Let’s break this down.

Deconstruct

In order to properly be able to master a complicated skill, you need to first break it down into smaller and more manageable parts. What are the key things in the process you desire to master that are essential to it being done well? You also need to think in terms of results in this part, estimating the value of each of the perceived essential actions.

Selection

This “step” is basically the 80/20 rule, also known as the Pareto principle. You need to identify what 20% of actions produce 80% of results. For example in playing the guitar, you’d need to identify what 20% of chords can be used to play 80% of the songs. Be aware that this ratio isn’t set in stone, and it is possible for it to be skewed more or less in any direction, but often it can be 90/10 or even 95/5.

Sequencing

As the name might suggest, this involves creating a sequence or a specific order of what you learn first, second, third, you get the point. This can only happen once we have identified what our most important 20% of activities are. I suggest figuring out a way to track progress and determine a unit of time to dedicate to each sequence. Sticking with the previous example of playing the guitar, let’s say your first sequence would be two weeks of learning four chords. So that is two chords per week, not a lot really. Your main focus during these two weeks would be perfecting these chords as much as you can. Once you learn the second one, you can practice switching between them as well.

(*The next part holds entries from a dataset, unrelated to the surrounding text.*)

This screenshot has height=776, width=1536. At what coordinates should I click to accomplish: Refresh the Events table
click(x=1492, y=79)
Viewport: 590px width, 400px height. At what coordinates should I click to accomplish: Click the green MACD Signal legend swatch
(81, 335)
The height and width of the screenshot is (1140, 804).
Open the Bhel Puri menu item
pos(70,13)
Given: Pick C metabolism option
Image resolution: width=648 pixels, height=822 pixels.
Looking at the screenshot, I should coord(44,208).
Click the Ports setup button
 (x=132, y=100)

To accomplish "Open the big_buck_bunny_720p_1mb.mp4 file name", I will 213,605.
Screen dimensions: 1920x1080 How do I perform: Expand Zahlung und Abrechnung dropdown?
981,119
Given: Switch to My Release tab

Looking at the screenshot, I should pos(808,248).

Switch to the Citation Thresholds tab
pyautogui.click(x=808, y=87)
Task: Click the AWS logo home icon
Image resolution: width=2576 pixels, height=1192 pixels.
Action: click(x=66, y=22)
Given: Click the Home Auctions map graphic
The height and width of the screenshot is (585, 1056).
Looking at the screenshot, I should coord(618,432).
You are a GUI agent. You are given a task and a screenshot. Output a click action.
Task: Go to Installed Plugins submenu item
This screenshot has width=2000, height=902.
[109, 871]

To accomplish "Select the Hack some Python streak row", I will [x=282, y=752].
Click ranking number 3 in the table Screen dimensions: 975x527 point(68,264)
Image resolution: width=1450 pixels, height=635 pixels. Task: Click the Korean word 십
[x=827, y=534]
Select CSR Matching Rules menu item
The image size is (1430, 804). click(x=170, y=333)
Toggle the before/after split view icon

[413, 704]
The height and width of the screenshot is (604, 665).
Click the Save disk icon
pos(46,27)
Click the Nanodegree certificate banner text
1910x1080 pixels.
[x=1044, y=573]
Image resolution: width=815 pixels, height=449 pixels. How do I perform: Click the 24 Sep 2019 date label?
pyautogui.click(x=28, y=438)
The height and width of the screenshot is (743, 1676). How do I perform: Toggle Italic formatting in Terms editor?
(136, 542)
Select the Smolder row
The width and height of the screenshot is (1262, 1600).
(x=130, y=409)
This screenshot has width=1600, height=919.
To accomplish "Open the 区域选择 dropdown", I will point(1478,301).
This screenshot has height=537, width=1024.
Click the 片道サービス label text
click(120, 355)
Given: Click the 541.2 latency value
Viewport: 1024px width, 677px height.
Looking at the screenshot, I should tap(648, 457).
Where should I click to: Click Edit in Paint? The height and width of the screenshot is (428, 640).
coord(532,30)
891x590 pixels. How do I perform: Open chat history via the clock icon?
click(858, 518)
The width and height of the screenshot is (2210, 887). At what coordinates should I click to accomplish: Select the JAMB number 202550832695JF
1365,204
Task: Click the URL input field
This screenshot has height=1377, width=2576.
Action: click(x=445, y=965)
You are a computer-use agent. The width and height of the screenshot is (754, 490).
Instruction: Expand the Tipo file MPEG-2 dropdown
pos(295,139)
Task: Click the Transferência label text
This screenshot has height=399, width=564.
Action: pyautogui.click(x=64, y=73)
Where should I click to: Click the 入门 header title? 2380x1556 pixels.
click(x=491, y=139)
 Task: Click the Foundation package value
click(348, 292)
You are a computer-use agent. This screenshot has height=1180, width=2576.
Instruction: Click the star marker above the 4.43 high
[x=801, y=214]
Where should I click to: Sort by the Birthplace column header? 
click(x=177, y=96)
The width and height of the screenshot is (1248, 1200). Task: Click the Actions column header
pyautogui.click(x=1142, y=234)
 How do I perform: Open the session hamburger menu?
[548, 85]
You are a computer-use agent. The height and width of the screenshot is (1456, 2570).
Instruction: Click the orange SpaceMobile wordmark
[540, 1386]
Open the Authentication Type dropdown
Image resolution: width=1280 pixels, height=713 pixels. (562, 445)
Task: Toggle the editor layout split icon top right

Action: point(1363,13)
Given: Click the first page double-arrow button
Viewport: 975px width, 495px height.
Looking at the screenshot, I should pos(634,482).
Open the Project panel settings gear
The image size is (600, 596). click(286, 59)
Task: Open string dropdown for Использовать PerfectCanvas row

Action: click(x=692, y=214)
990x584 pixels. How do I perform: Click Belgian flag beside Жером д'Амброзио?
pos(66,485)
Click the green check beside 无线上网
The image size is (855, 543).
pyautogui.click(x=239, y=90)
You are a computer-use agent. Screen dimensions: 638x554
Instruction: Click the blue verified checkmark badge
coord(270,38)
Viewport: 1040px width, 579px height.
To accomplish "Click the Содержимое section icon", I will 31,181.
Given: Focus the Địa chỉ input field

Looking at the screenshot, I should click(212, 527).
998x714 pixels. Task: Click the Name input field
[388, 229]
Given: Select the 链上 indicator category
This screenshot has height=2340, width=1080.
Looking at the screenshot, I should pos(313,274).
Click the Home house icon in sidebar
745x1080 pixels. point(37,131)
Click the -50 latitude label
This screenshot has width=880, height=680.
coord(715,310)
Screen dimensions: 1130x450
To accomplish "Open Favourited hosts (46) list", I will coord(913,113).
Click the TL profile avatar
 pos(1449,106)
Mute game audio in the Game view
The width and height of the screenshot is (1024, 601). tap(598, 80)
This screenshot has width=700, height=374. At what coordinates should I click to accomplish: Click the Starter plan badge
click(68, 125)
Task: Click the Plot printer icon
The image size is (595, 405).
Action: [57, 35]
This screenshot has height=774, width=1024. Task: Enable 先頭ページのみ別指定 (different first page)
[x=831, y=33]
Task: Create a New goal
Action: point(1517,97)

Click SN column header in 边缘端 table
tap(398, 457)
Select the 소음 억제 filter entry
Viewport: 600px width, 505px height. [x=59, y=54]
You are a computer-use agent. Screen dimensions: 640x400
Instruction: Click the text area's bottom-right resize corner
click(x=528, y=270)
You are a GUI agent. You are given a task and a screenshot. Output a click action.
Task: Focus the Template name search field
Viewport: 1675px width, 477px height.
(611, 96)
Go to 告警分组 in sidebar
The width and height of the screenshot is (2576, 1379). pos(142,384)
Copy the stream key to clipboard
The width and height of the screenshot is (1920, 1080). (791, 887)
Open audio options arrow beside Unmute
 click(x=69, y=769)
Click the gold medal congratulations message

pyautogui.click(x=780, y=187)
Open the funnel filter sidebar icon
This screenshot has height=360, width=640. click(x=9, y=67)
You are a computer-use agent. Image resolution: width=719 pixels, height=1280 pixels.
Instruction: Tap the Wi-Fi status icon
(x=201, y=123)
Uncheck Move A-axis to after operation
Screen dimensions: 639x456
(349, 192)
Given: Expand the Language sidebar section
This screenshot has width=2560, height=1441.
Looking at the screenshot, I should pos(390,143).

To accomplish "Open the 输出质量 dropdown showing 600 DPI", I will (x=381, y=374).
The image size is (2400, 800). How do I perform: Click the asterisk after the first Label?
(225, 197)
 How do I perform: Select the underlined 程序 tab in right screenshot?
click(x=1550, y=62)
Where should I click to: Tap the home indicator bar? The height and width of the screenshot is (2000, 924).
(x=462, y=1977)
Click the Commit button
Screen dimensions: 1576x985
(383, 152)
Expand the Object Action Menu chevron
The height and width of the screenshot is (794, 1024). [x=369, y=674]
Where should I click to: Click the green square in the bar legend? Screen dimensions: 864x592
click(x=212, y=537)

Click here and make sure your audio is on if you think four chords are too few.

Stakes

The only reason you don’t slap your hand onto a hot stove is that you know how much damage and pain it will cause you now and in the future. While permanent damage is a great motivator, our goal is to find something that will push you to stick with your goal of learning without leaving you as physically and mentally scarred. This is where accountability comes in. An interesting example I’ll use is that of the Jewish man A.J. Jacobs.  I mentioned Jewish for a reason. For a long time he had wanted to get in shape, but he could never really commit to it. So one day he decided to write a check for $1,000 and give it to a friend with the instructions that if he was to give up on his goal, his friend was to donate the money to the KKK. As you may assume, he was very motivated to stick with his goal.

Also, you should have these two facts in mind:

  • Having a person that holds you accountable regularly increases your chances of success by up to 2x
  • Having a financial stake increases your chances of success by up to 3x

A suggestion

If you were to pair this strategy with several others like The Pomodoro Technique and The Feynman Technique, you should definitely improve your odds of success within six months. An important note for those who got this far, the exact time will not be six months. It could be less and it could be more. The general guide I’d provide is six to twelve months of diligent practice or study. That will put you in the 5% most skilled/knowledgeable in the world at something.